Convergence and Synchronization in Networks of Piecewise-Smooth Systems via Distributed Discontinuous Coupling
This work provides a theoretical framework for synchronization in networks of piecewise-smooth systems, which are common in engineering and biology, but the results are incremental as they extend existing diffusive coupling methods.
The paper addresses the gap in proving asymptotic convergence in networks of piecewise-smooth systems, proposing a distributed discontinuous coupling action to enforce global asymptotic state-synchronization. Analytical thresholds for coupling gains are provided, and a new connectivity measure (minimum density) is introduced.
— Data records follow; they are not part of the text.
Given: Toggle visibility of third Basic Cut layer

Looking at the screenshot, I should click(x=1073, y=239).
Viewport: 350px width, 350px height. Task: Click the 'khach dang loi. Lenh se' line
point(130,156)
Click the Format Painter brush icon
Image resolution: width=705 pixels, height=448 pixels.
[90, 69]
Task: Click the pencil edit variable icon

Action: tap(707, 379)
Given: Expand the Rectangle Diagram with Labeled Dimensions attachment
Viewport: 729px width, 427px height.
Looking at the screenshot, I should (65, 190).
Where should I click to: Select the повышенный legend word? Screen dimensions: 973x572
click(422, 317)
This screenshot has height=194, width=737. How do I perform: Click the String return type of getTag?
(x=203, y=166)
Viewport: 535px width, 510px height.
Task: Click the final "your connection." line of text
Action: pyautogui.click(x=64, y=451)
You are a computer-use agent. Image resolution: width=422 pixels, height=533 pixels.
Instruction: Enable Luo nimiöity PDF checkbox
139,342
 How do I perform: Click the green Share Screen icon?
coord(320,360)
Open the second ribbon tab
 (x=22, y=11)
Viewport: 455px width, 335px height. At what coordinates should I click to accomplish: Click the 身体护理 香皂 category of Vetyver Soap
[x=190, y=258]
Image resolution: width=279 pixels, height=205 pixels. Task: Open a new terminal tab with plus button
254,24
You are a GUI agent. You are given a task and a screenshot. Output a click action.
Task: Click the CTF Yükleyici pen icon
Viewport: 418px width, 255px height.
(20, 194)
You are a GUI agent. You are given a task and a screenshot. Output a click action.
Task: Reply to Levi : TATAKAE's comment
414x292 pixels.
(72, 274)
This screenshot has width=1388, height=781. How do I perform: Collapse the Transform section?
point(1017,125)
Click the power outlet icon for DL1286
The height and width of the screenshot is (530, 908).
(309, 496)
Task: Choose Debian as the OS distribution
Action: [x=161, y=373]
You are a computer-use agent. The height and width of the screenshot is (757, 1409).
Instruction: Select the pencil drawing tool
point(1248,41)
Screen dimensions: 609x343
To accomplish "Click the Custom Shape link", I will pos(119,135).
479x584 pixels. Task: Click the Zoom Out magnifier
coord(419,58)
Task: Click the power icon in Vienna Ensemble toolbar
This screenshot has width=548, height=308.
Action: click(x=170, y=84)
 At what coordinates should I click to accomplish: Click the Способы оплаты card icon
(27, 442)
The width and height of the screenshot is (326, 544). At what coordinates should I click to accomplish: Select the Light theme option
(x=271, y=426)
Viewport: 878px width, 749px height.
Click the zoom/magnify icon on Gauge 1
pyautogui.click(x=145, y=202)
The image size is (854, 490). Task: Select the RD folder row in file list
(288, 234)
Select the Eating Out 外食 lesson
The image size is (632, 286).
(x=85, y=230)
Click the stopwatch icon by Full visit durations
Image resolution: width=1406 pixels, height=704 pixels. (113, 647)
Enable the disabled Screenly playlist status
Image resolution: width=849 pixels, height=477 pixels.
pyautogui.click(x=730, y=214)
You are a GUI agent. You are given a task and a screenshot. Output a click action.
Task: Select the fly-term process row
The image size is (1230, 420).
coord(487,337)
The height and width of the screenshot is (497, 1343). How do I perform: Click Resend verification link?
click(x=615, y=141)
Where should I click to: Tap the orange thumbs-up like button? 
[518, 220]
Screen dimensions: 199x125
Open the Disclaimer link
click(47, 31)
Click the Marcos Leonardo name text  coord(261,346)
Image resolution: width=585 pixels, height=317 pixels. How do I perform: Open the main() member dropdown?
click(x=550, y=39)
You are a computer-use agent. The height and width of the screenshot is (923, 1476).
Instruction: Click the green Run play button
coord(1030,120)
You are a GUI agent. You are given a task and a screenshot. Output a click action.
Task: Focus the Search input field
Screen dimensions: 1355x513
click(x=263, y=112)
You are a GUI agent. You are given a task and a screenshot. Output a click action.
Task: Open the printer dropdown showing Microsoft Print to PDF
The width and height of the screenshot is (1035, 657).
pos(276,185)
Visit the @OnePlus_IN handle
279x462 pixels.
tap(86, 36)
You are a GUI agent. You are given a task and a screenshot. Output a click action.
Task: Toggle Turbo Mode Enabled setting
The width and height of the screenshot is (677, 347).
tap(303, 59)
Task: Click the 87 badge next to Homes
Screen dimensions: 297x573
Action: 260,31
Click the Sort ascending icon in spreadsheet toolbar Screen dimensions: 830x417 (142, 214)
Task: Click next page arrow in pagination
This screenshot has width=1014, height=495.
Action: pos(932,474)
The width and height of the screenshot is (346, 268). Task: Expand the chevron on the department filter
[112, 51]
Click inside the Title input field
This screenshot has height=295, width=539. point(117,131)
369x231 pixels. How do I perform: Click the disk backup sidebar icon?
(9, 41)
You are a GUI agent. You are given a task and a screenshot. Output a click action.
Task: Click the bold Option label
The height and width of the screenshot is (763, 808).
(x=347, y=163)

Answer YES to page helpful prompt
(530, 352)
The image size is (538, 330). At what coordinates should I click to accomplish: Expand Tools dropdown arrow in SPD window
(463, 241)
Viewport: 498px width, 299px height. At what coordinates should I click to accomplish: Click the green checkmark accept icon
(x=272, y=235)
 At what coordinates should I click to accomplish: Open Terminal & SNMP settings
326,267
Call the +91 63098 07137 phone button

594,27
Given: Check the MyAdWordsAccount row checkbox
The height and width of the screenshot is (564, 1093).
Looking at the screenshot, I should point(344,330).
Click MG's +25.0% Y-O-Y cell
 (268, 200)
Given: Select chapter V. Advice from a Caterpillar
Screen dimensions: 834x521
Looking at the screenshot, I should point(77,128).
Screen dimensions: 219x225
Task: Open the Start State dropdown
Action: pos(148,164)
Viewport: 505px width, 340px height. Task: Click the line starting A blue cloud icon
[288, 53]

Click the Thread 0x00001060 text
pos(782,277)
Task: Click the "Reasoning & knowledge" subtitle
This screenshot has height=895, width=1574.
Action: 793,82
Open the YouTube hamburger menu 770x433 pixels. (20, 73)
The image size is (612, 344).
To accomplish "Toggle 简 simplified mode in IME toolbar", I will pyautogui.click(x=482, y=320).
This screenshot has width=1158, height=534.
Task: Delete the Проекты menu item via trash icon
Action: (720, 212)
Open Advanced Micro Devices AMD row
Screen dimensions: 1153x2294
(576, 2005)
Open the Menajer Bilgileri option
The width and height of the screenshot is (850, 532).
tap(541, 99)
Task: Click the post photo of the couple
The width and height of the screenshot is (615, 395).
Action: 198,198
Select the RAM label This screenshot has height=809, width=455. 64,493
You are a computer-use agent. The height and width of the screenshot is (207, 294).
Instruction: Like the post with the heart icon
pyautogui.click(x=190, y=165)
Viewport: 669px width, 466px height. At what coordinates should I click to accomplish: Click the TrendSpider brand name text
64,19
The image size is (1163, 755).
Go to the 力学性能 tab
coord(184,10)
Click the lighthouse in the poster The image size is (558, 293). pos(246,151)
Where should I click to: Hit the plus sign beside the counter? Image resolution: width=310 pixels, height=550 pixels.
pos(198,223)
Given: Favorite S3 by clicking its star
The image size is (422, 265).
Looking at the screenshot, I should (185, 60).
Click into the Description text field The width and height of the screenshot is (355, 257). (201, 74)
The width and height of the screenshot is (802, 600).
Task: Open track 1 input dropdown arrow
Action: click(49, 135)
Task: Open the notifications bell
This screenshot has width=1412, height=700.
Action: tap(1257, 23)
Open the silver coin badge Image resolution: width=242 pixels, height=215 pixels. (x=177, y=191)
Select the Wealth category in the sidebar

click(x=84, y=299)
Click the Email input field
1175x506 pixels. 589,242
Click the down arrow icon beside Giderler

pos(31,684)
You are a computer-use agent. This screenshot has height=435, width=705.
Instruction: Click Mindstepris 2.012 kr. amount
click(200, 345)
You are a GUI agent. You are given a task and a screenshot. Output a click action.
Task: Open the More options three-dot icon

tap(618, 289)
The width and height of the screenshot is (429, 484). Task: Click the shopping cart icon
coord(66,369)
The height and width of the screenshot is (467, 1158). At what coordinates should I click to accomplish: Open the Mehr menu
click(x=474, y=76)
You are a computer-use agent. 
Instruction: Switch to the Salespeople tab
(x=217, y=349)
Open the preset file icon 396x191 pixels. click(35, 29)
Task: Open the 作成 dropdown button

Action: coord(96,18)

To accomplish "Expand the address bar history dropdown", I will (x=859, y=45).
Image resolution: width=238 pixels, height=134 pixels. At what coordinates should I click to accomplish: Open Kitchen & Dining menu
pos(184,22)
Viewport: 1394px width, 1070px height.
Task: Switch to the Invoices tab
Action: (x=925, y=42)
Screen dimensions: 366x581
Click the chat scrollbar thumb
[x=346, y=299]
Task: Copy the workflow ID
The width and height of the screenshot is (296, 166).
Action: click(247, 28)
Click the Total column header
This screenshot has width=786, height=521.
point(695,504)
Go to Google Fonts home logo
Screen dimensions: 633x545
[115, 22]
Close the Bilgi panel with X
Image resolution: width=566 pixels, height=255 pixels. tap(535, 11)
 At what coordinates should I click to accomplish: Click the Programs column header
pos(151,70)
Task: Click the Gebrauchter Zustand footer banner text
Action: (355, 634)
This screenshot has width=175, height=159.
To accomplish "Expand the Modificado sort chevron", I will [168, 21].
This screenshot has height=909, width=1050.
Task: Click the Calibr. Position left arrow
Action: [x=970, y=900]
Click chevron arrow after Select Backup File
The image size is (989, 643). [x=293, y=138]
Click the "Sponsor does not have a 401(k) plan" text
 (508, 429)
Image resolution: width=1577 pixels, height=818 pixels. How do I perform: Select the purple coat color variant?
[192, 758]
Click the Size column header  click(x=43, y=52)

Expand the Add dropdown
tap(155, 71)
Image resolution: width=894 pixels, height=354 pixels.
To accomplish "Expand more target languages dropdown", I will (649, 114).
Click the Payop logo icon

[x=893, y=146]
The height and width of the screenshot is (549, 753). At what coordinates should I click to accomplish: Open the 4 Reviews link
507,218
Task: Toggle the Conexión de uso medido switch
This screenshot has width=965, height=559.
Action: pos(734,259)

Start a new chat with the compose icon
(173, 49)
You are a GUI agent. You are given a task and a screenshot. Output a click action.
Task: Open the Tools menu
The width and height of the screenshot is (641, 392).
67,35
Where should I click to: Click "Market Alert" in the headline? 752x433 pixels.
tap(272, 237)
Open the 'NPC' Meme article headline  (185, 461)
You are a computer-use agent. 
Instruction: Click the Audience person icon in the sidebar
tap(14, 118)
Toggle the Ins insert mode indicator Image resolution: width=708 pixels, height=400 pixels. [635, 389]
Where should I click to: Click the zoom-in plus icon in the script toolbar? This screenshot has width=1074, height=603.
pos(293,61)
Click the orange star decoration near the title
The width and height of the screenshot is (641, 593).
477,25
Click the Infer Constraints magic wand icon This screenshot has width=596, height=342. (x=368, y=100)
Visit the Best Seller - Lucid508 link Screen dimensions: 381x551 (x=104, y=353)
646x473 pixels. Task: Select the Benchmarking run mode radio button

Complex networks are a successful framework to describe collective behaviour in many applications, but a notable gap remains in the current literature, that of proving asymptotic convergence in networks of piecewise-smooth systems. Indeed, a wide variety of physical systems display discontinuous dynamics that change abruptly, including dry friction mechanical oscillators, electrical power converters, and biological neurons. In this paper, we study how to enforce global asymptotic state-synchronization in these networks. Specifically, we propose the addition of a distributed discontinuous coupling action to the commonly used diffusive coupling protocol. Moreover, we provide analytical estimates of the thresholds on the coupling gains required for convergence, and highlight the importance of a new connectivity measure, which we named minimum density. The theoretical results are illustrated by a set of representative examples.